>>21431238>or even buttermilk brined chicken.That's just the Ashkenazim, Mizrahim and Sephardim, though they do make up like 90% of all Jews lmao
Other kinds of Jews are okay with meat and dairy together as long as they're from different species, following the same proscription as those groups do with fish and dairy together. The reason the majority do it that way is the concept of marit ayin IE the appearance of evil (literally "appearance to the eye"). Basically, if it looks like something forbidden, it is also forbidden.

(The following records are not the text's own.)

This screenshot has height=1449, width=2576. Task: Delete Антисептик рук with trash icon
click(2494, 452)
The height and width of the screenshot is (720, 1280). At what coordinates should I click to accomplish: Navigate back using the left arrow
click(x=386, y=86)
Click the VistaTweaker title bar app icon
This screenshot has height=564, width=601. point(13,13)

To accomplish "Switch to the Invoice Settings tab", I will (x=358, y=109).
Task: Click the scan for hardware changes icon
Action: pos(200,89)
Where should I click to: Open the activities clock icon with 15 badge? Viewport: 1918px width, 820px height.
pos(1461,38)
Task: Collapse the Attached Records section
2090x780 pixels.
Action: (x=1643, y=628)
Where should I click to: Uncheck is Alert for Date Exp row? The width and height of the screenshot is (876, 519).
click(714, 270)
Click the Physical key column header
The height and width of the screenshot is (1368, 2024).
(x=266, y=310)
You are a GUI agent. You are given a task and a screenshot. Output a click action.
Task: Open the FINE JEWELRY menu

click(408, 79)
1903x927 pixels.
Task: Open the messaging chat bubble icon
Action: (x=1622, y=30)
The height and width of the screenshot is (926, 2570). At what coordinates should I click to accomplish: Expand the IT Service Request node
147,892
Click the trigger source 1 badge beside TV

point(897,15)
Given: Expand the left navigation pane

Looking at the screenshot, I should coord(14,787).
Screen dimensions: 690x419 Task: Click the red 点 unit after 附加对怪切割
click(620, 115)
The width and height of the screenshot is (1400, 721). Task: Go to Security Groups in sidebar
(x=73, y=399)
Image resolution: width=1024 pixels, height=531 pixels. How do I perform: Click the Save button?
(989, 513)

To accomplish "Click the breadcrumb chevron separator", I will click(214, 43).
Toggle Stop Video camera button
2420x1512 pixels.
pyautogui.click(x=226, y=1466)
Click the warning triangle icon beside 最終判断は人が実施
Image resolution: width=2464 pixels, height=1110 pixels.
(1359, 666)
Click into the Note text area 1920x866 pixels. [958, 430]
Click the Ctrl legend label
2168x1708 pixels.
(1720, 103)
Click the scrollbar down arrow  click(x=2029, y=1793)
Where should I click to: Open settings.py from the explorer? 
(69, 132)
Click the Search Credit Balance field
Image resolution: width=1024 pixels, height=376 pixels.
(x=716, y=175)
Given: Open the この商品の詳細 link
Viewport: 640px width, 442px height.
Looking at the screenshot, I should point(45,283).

Since Jews don't eat pork and the only meat that could be mistaken for pork is chicken, the edict doesn't apply to a minority of Jews since chicken itself isn't banned under marit ayin but for those three groups mentioned above, they avoid it anyway just to be double safe.
The hypocrisy comes in with the idea of "kosher" turkey ham/bacon. If marit ayin applies to chicken + dairy because it looks like the possible combination of a kid cooked in its mother's milk, surely turkey made to look like pork would fit under this same rule to them but no. It's bizarre. Those minority Jews shun turkey bacon/ham but are a-okay with a chicken cheesesteak while the majority hold the opposite view.
>>21428583Not a bonding agent but a coagulant and those same groups I mentioned above and indeed all Jewish groups I'm aware of other than the Orthodox Union, a tiny subset of Ashkenazi Judaism, are okay with animal derived rennet provided it comes from a kosher animal because rennet is an enzyme and not flesh. The OU consider no parmigiano reggiano to be kosher but other groups do. Italkim, the native Jews of Italy, are a-okay with the stuff.
>>21428599Not acid. Acid set cheeses will neither stretch nor melt. Think paneer, the most common acid set cheese. It doesn't melt. Rennet is an enzyme but it does come from the stomach.